Para entonces ya era conocida su rivalidad con Alicia Maguiña quien, dieciocho años menor, había irrumpido como una llamarada de creatividad y carácter en la escena criolla. Maguiña, en respuesta a unas críticas que había hecho Chabuca sobre su forma de componer las marineras, lanzó una titulada Dale, toma (1961), que en una de sus llamadas dice: “Crees que sabes mucho y me causas risa / pareces una beata cantando en misa”. Lo curioso es que esa misma beata sacudió el cotarro criollo con Cardo o ceniza, la segunda canción dedicada a la autora de Gracias a la vida, en que exhibe una arrebatada y conflictiva sensualidad, pero con su acostumbrada elegancia.
En todos esos álbumes, hasta 1977, Chabuca estuvo acompañada por el guitarrista peruano radicado en Argentina, Lucho Gonzáles, quien la introdujo al jazz, el bossa nova y la zamba. Ese año grabó, para el sello Microfon de ese país, un disco llamado simplemente Chabuca, con valses, festejos, tangos y zambas. Luego, entre 1978 y 1981, exploró aun más los ritmos negros gracias a su colaboración con los guitarristas Félix Casaverde y Álvaro Lagos -a quien vemos en estas imágenes– y los percusionistas Carlos “Caitro” Soto y Eusebio “Pititi” Sirio. En esos años promovió las carreras de Susana Baca y Eva Ayllón, las dos cantantes afroperuanas más reconocidas internacionalmente. De esta época son Canterurías -dedicada a la escultora mexicana Ángela Gurría, hoy nonagenaria-, Una larga noche (zamacueca) y Un río de vino, en recuerdo de otro artista peruano y suicida, el poeta Juan Gonzalo Rose. Sus últimos álbumes, Tarimba negra (1978) y Cada canción con su razón (1981), contiene nuevas versiones de varios de sus clásicos junto a festejos, valses y landós nuevos como El arrullo, Landó y La torre de marfil.
Varios artistas nacionales e internacionales han grabado sus canciones. Por ejemplo, en 1983, el cantautor chileno Fernando Ubiergo lanzó el LP A Chabuca. Ese mismo título fue usado por las productoras Susana Roca Rey y Mabela Martínez para un CD, editado el 2016, que reúne interpretaciones de una verdadera selección de estrellas de la música latinoamericana como Rubén Blades, Joaquín Sabina, Juan Carlos Baglietto, Ana Belén, entre otros. Escuchar la versión de Fina estampa en la voz multiforme de Caetano Veloso (1994), con los sofisticados arreglos del cellista Jacques Morelenbaum; María Landó en las voces de Susana Baca (2001) o Pedro Aznar (1998); o las diversas relecturas de La flor de la canela, supone una exposición a públicos mucho más grandes que los de las peñas y/o reuniones familiares en las que se cultiva, normalmente, nuestro folklore costeño.

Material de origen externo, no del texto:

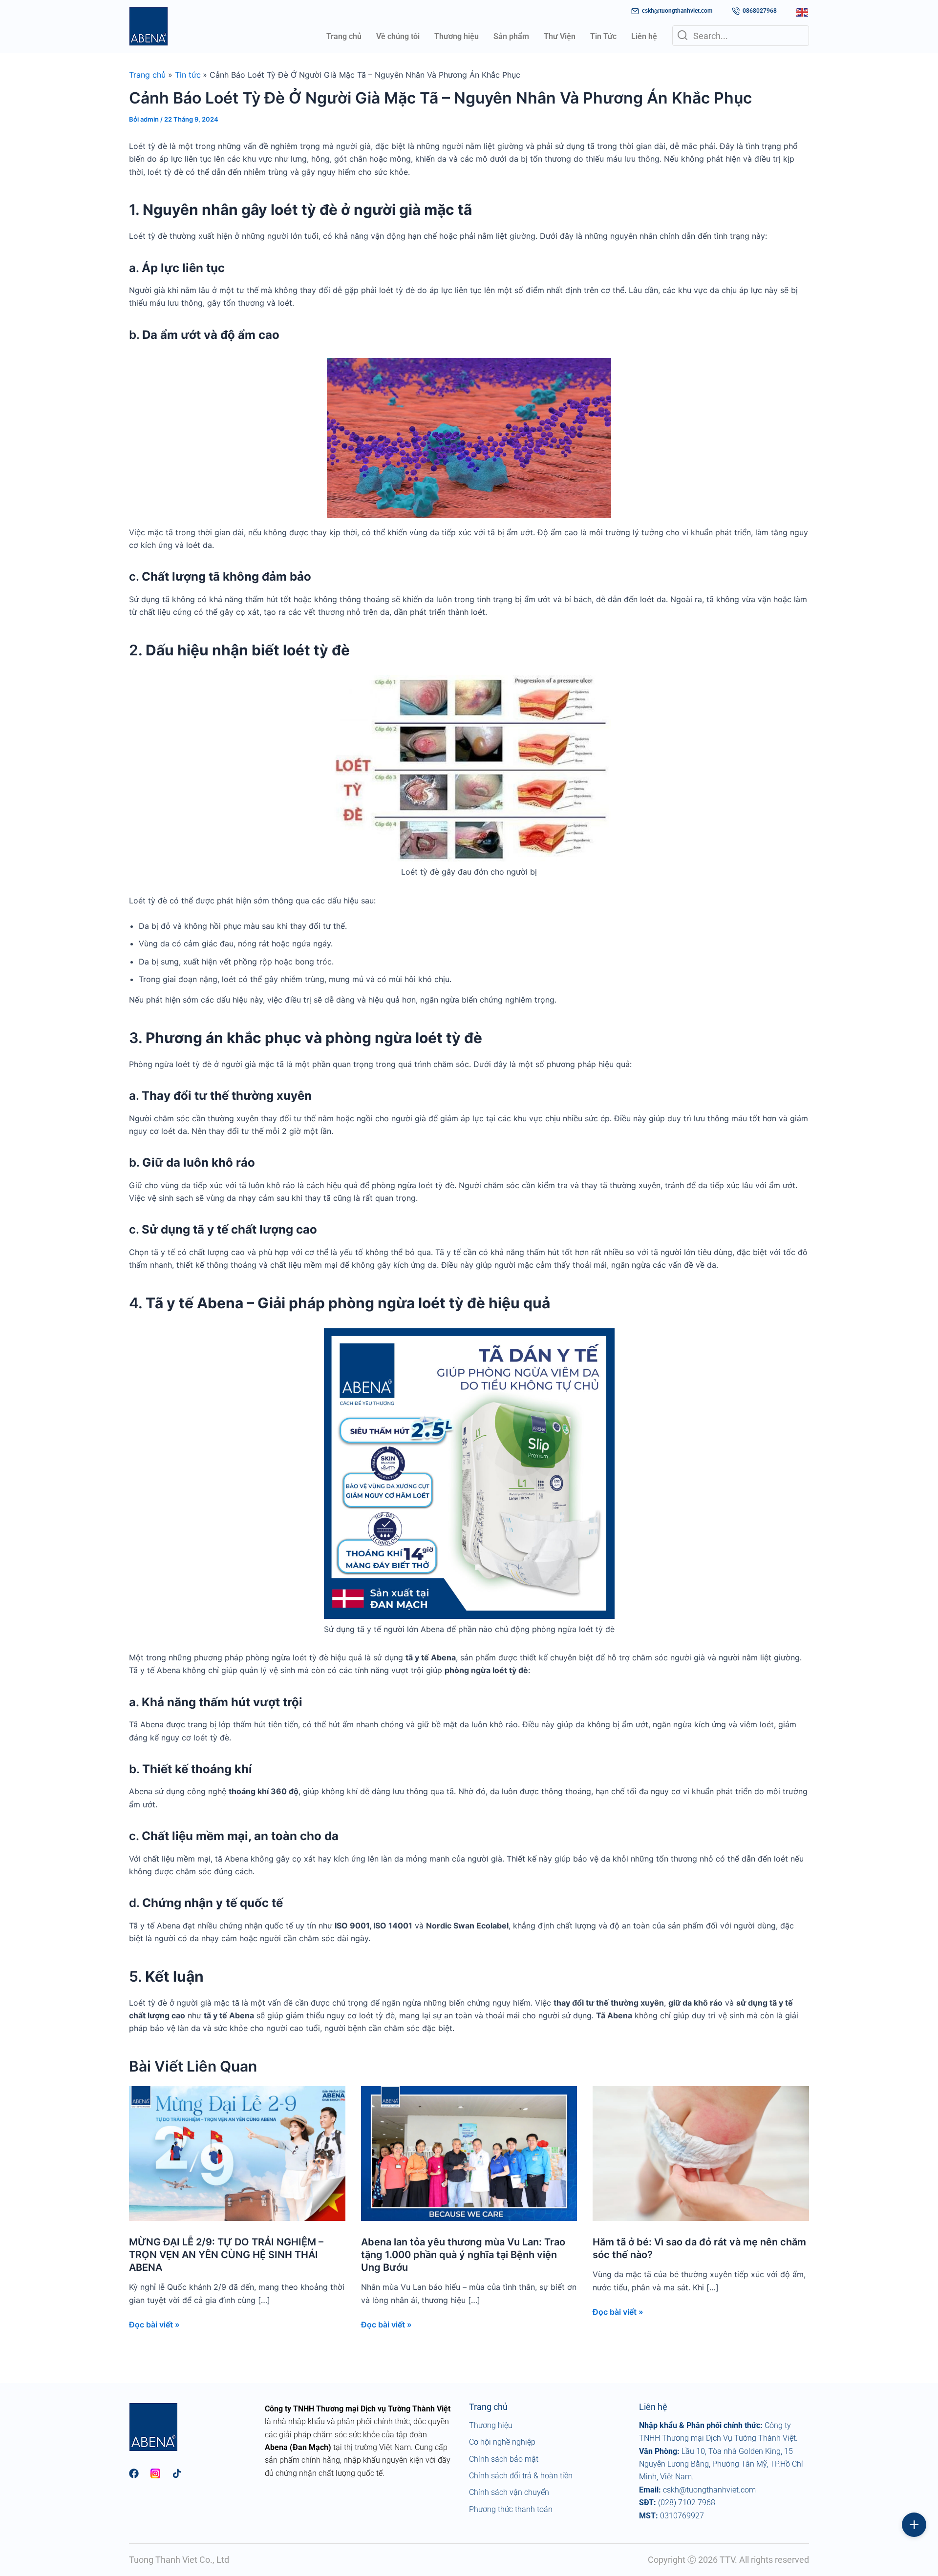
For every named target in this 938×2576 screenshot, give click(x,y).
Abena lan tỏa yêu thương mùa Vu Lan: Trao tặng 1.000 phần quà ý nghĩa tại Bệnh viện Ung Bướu (463, 2254)
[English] (802, 11)
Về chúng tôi (398, 36)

Chabuca, que inició su carrera cantando rancheras y boleros en un dúo llamado Luz y sombra, con su amiga Pilar Mujica, estuvo rodeada de luces y sombras durante toda su trayectoria. En sus últimos años, en que pasaba de conciertos multitudinarios en Bogotá a presentaciones en Lima ante menos de un centenar de amigos, la cantautora se paseó por escenarios y canales de televisión de Hispanoamérica, recitando sus melódicas poesías para asombro de expertos comentaristas y colegas como Mercedes Sosa, quien decía de su música que era “una maravilla”. La obra musical de Chabuca Granda fue declarada Patrimonio Cultural de la Nación en el 2017 y, dos años después, el gobierno le concedió el título póstumo de la Orden El Sol del Perú. En 1983 falleció en Miami, tras una operación a corazón abierto. Tenía 62 años.